Schräge Nummer in Berlin: Ina Müller ist heimlicher Star der "Echo"-Verleihung 2011

  Ina Müller kennt ihre Pappenheimer. „Einige sind ja nur wegen der Aftershow hier“, stichelt die „Echo“-Moderatorin schon während der Gala.

Nach drei Stunden auf wirklich unbequemen Stühlen wünscht sich vermutlich 99 Prozent der Gäste im Funkturm-Palais Berlin: Raus aus der Halle, ran ans Bier. Das wird auch der kühnen Ina gefallen, also rein ins Party-Gewühl. Frau Müller muss doch zu finden sein.

Nur wer mit dem lila Bändchen am Handgelenk winkt, darf sich mit den Stars durch die Hallen drängeln. Im Foyer geht es nur millimeterweise voran, an der Treppe strandet Max Raabe. Der Mann war auffällig geworden durch eine extrem kurzweilige Laudatio für Annette Humpe, die den Echo fürs Lebenswerk bekam. „Ich habe mir angeschaut, wie die anderen Laudatoren das so gemacht haben, und es sollte auf jeden Fall anders sein“, sagt er. Volltreffer. So muss Ina Müller ihre Moderation auch geplant haben, die ist aber immer noch nicht aufgetaucht.

Rückblende: Donnerstagmittag auf der 1000-Quadratmeter-Bühne der „Echo"-Gala. Ina Müller rückt ihre Brille zurecht, Peter Maffay weiß noch nicht, von wo er auftreten soll, ein Heer unechter Matrosen steht auf den Podesten in Bereitschaft. Noch sieben Stunden bis zur Live-Schalte. Funkturm-Palais, 20.15 Uhr. Aus Zuschauersicht klappt jetzt alles perfekt. Die Matrosen tanzen und Ina Müller singt und schnoddert sich durch den Abend, dass dem öffentlich-rechtlichen Publikum die Ohren klingeln müssen.
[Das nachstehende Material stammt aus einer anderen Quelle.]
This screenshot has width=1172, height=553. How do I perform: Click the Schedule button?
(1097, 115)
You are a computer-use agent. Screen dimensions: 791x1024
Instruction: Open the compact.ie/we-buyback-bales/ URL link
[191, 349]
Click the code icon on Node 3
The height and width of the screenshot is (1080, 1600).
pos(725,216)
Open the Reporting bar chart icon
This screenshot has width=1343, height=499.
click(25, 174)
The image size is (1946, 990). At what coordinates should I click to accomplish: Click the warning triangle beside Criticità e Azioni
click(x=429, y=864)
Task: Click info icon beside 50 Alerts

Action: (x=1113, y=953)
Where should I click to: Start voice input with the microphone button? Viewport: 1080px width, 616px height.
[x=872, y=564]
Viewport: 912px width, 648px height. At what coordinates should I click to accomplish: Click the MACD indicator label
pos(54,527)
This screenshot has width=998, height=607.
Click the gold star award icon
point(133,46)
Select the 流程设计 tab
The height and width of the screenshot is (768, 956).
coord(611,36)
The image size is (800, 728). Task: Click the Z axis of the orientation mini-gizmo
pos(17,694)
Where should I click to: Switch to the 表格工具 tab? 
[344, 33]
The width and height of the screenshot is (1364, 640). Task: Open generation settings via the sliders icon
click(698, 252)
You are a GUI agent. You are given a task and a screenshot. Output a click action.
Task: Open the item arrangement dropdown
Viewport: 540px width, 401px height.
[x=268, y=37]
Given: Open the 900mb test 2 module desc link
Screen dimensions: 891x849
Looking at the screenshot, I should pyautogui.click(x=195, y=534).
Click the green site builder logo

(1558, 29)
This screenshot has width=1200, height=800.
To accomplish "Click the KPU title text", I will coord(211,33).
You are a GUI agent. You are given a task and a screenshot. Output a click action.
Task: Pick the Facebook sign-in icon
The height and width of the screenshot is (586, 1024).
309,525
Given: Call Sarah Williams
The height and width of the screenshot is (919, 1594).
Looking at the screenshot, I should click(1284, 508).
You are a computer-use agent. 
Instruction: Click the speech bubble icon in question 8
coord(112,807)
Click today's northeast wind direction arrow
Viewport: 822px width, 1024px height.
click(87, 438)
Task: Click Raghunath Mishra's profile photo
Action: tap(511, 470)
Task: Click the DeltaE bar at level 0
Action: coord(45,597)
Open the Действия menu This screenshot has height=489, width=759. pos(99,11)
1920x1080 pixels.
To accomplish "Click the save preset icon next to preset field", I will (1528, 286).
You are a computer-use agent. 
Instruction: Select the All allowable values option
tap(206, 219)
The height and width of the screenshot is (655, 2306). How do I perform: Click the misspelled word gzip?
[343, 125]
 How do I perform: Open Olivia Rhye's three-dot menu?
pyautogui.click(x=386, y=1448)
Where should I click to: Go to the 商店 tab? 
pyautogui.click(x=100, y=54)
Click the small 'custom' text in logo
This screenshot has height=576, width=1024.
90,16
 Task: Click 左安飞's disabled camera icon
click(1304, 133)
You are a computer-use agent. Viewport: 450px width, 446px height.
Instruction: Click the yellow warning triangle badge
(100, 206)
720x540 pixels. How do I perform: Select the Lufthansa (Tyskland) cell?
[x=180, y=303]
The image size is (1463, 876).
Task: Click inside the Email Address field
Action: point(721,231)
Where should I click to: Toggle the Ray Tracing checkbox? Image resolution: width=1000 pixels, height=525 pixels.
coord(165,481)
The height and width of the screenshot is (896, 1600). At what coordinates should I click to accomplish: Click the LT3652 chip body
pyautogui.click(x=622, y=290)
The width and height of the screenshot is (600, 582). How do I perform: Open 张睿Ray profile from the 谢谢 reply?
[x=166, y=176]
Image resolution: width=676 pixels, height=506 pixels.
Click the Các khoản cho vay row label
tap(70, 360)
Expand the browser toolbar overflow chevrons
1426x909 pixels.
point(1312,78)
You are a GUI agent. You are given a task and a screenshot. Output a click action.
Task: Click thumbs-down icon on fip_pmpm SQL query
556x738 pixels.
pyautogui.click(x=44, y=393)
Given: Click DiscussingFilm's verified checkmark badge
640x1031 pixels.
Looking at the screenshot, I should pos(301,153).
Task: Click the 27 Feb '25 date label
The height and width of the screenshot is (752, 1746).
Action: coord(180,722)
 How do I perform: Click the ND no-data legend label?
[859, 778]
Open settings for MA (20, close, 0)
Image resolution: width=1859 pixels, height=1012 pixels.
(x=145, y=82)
„Frag mal was mit nackt“, gibt sie ihrem MTV-Kollegen Joko Winterscheidt Interview-Tipps für Take That. Lena begrüßte sie herzhaft mit „du blöde Kuh“, schließlich hat sie ihr in der Kategorie „Künstlerin National Rock/Pop“ den Echo weggeschnappt. Und ihre Frage an die Branchen-Bosse, „ob sich eine Frau mit 45 noch hochschlafen kann“, wird mit einem eindeutigen Nein quittiert.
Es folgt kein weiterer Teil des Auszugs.